### LE PROBLÈME
Dans le fil de discussion sur le jailbreak d'iOS 11.0.2, quel modèle d'iPhone figure dans le message de Marjoriee76 du 4 octobre 2017 ?

### EXTRAIT PRÉSENTÉ
++++++++

# Jailbreak iOS 11.0.2 sur iPhone 7



## Marjoriee76 (4 Octobre 2017)

Bonjour à tous, 

Je suis nouvelle sur ce forum, je viens a vous pour y trouver de l'aide et des réponses j’espère 

Voilà, donc j'ai Jailbreaker a ce jour mon iPhone 7 sous iOS 11.0.2, tout s'est bien passé, cydia est bien installé etc..
Mais par contre je ne trouve pas de tweak interessant, est-ce que vous pensez que ça va venir par la suite ? Ou c'est mon Jailbreak qui s'est mal placé ? 

Merci à tous pour vos réponse. Bonne journée. 
Marjorie


----------



## lexou72 (5 Octobre 2017)

Marjoriee76 a dit:


> Bonjour à tous,
> 
> Je suis nouvelle sur ce forum, je viens a vous pour y trouver de l'aide et des réponses j’espère
> 
> ...


jailbreak ios 11.0.2


----------



## paranormal-wizzzard (5 Octobre 2017)

Je ne crois pas qu'il soit possible de jailbreaker iOS 11.0.2 
Il doit y avoir une erreur


----------



## Marjoriee76 (5 Octobre 2017)

paranormal-wizzzard a dit:


> Je ne crois pas qu'il soit possible de jailbreaker iOS 11.0.2
> Il doit y avoir une erreur



Il n’y a pas d’erreur ..


----------



## lexou72 (5 Octobre 2017)

c'est en bas de Cydia qui est interressant pas une photo de la page sans l'essentiel


----------



## Marjoriee76 (5 Octobre 2017)

++++++++

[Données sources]
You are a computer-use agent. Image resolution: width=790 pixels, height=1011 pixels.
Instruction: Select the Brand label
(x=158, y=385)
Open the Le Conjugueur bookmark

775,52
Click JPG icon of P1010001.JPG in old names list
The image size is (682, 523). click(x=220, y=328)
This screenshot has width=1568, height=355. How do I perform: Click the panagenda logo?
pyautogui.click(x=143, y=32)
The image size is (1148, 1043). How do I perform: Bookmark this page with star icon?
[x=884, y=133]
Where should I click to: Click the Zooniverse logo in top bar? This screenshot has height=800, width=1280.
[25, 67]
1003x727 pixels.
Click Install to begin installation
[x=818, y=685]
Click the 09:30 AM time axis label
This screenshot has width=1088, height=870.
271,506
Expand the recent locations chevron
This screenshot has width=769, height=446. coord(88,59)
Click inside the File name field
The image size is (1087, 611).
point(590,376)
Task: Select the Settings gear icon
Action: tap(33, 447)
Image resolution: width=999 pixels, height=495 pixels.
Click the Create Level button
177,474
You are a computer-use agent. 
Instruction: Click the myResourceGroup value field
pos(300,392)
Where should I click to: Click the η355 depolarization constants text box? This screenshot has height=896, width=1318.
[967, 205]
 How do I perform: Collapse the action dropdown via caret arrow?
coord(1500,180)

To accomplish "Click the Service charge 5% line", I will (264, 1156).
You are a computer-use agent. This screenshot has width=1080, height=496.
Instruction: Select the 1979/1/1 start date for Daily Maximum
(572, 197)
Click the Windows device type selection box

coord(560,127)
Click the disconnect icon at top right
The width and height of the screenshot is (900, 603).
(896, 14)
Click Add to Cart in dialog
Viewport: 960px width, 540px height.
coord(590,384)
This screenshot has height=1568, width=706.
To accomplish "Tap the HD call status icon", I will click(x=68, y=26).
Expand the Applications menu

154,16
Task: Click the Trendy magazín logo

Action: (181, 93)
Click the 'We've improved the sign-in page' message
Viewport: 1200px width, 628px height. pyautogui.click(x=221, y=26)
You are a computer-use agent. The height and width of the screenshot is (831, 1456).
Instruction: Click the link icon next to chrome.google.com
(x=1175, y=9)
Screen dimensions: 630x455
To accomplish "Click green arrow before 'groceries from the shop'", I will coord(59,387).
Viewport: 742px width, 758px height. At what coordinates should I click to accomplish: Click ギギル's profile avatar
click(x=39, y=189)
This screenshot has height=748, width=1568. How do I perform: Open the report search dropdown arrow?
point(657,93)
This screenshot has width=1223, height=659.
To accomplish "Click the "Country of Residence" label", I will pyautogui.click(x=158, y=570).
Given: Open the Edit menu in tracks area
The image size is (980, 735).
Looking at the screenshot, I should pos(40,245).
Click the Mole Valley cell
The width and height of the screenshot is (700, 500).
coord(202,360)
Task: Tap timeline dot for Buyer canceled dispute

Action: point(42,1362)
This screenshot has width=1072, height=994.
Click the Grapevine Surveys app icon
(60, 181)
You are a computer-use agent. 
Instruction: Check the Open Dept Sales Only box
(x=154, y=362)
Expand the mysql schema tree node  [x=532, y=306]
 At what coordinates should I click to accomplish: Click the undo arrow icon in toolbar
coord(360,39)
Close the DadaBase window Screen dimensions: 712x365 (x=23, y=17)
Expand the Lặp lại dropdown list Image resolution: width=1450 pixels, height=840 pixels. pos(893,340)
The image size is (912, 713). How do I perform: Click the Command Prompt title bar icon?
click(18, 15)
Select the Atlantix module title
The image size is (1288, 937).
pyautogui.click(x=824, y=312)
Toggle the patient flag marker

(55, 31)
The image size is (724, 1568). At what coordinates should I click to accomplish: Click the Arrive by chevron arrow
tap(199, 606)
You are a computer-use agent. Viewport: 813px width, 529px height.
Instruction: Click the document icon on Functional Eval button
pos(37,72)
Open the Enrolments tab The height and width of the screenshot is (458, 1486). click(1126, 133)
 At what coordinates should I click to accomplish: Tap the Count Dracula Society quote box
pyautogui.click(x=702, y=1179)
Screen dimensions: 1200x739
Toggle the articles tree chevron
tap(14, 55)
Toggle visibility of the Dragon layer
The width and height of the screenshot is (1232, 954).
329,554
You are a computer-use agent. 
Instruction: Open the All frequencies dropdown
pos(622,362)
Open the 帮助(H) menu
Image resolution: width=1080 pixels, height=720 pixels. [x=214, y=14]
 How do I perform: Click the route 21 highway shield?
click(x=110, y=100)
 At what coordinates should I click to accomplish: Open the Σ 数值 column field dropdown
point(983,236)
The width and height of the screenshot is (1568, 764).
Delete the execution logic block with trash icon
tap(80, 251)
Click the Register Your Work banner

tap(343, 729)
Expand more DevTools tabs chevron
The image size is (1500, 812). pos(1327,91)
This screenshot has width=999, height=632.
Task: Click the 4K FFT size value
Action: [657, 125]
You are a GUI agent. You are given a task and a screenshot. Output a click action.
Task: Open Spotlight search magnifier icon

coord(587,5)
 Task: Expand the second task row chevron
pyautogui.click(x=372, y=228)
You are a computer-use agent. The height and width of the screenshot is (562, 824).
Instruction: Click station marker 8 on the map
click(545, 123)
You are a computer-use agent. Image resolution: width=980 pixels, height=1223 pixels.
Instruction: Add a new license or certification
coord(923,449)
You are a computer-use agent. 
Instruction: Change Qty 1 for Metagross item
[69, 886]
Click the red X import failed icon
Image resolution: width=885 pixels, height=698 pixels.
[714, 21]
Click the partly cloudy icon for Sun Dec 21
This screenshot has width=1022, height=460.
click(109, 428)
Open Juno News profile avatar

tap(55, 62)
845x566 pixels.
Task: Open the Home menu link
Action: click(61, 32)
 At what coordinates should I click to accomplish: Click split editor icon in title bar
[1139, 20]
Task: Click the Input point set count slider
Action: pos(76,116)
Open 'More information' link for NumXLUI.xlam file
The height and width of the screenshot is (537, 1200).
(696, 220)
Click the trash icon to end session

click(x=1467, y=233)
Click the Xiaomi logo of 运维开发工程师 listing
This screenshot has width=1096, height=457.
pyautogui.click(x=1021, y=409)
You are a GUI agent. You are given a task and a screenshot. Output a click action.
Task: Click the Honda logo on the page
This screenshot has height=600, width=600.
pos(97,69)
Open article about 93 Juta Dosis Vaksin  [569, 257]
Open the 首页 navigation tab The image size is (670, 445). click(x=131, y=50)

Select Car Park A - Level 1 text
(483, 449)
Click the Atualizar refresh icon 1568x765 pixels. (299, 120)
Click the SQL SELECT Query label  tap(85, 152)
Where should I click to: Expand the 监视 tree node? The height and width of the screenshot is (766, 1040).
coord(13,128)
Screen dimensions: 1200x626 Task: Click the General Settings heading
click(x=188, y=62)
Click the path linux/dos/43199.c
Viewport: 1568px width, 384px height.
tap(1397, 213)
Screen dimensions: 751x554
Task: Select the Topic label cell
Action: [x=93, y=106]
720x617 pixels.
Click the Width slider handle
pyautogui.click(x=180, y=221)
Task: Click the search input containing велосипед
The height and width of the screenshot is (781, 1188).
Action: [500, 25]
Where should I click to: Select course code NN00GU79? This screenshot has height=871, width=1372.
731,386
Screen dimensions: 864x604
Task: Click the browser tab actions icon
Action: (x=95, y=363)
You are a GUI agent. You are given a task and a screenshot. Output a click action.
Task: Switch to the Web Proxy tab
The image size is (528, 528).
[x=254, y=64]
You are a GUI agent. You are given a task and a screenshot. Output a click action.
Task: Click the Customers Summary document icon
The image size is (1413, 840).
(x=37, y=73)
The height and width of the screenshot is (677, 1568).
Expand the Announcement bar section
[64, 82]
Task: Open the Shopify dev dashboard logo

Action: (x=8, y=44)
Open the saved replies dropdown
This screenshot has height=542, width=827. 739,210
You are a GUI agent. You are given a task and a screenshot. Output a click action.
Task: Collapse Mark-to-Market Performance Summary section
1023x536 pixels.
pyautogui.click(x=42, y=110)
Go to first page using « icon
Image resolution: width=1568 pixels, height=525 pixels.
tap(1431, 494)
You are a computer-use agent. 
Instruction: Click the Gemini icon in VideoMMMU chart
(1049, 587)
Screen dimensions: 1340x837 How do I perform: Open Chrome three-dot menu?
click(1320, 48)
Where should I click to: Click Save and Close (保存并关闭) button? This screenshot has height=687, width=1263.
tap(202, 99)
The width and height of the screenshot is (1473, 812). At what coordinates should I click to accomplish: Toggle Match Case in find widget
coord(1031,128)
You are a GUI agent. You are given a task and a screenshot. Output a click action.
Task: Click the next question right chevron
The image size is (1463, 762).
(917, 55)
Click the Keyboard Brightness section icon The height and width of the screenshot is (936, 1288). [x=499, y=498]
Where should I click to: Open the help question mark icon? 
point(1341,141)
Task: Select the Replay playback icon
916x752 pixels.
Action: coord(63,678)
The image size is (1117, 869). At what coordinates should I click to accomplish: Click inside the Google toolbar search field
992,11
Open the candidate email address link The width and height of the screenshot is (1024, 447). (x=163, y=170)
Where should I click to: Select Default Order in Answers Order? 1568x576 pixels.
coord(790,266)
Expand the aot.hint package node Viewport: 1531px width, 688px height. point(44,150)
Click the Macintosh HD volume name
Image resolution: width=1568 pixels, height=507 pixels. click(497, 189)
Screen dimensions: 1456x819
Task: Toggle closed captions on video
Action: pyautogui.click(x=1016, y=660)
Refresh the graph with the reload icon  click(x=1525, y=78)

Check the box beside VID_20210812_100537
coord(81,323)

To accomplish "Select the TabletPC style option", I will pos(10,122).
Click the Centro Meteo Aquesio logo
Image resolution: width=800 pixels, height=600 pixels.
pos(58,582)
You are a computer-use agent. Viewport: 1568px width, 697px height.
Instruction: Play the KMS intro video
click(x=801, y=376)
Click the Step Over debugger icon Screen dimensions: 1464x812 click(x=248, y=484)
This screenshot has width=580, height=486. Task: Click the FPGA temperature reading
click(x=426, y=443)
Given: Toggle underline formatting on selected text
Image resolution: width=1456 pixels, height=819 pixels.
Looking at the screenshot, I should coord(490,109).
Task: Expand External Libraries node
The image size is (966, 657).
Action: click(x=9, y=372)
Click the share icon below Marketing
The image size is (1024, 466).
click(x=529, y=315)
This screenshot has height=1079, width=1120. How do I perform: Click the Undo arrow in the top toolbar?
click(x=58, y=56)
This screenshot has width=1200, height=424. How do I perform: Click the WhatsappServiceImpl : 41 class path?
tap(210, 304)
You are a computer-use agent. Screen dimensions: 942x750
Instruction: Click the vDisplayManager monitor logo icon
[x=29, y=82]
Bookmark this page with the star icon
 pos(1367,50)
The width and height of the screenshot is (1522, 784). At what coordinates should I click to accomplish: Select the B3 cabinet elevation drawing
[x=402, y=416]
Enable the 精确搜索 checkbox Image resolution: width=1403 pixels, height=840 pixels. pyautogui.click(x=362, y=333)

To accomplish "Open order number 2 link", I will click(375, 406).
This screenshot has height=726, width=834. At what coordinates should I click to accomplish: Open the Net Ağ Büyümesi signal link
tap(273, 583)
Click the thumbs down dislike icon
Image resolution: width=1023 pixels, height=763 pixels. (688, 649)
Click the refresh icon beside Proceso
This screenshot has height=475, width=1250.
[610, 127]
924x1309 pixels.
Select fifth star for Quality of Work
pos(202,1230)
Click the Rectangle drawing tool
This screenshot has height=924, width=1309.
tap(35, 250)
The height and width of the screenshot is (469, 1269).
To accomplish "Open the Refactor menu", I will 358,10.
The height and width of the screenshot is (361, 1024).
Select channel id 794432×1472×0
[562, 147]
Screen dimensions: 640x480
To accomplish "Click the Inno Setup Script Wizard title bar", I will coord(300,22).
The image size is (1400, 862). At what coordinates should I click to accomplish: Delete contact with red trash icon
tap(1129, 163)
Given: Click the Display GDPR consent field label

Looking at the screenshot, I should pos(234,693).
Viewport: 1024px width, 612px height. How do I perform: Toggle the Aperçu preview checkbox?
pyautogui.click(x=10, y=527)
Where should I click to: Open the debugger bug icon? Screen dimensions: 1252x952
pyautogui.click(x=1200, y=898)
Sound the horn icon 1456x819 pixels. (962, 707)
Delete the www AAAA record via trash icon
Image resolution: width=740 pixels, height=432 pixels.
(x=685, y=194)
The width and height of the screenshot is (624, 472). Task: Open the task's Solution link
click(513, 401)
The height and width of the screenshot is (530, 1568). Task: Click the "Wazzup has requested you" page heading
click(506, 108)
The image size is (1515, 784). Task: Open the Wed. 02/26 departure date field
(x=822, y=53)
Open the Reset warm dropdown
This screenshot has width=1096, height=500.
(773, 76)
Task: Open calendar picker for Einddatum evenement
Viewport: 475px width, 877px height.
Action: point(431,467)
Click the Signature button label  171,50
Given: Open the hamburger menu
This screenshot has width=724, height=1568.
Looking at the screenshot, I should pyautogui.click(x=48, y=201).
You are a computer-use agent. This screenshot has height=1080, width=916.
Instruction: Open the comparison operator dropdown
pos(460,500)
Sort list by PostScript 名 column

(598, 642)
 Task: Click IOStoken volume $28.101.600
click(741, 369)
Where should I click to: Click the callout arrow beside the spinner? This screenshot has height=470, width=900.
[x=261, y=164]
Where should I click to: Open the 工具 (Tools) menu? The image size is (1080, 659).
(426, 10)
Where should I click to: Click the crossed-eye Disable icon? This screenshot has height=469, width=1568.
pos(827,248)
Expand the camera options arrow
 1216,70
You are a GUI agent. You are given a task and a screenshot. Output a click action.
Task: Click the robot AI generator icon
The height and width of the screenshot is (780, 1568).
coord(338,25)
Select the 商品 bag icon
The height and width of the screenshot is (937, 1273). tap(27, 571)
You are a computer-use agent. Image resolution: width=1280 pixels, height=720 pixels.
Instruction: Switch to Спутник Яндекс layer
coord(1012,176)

++++++++

### RÉPONSE COMPLÈTE
Un iPhone 7.